Nam Trang: A hierarchy of supercompactness measures in ZF+DC

Thursday, May 24, 2012, 4:00 PM
RH 440R

Speaker: Nam Trang (UC Berkeley)

Title: A hierarchy of supercompactness measures in ZF+DC


For each $\alpha < \omega_1$, let $$X_\alpha = \{f : \omega^\alpha \rightarrow\mathcal P_{\omega_1}(\mathbb{R})\mid f\text{ is increasing and continuous}\},$$

and $\mu_\alpha$ be a normal fine measure on $X_\alpha$. We identify $X_0$ with $\mathcal P_{\omega_1}(\mathbb{R})$. Martin and Woodin independently showed that these measures exist assuming $(ZF + DC_{\mathbb{R}})$ + AD + Every set is Suslin ($\mu_0$’s existence was originally shown by Solovay from $AD_{\mathbb{R}}$). We sketch the proof of the derived model construction giving the existence of these measures (+ $AD^+$) from large cardinals and the Prikry forcing construction which gives back the exact large cardinal strength from $AD^+$ and the measure.
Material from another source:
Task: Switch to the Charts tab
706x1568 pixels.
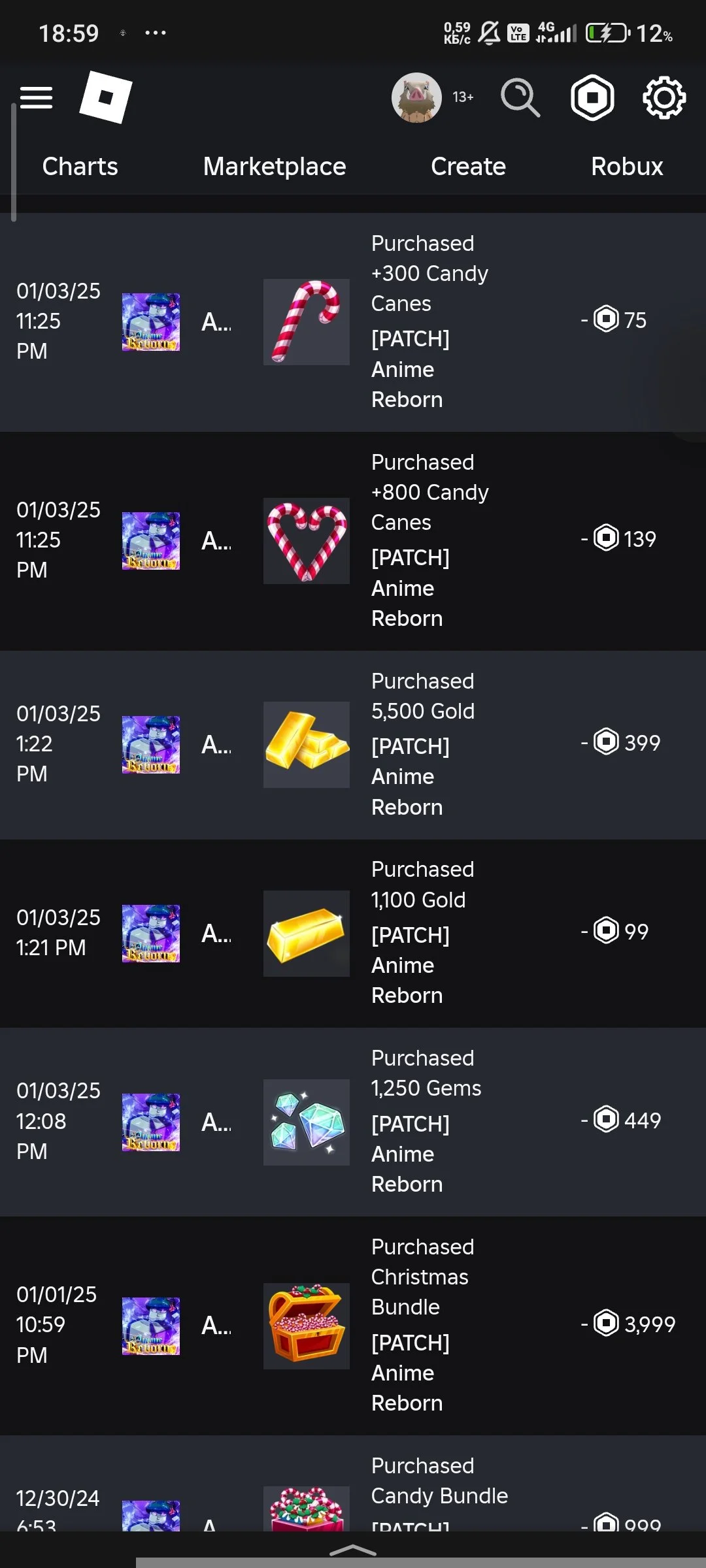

If time allows, we will survey some theorems on the structure theory of the model $L(\mathbb{R},\mu_\alpha)$ assuming the model satisfies $\Theta > \omega_2$ and $\mu_\alpha$ is a normal fine measure on $X_\alpha$. Here the main theorem is that our assumption implies $L(\mathbb{R},\mu_\alpha)$ satisfies $AD^+$.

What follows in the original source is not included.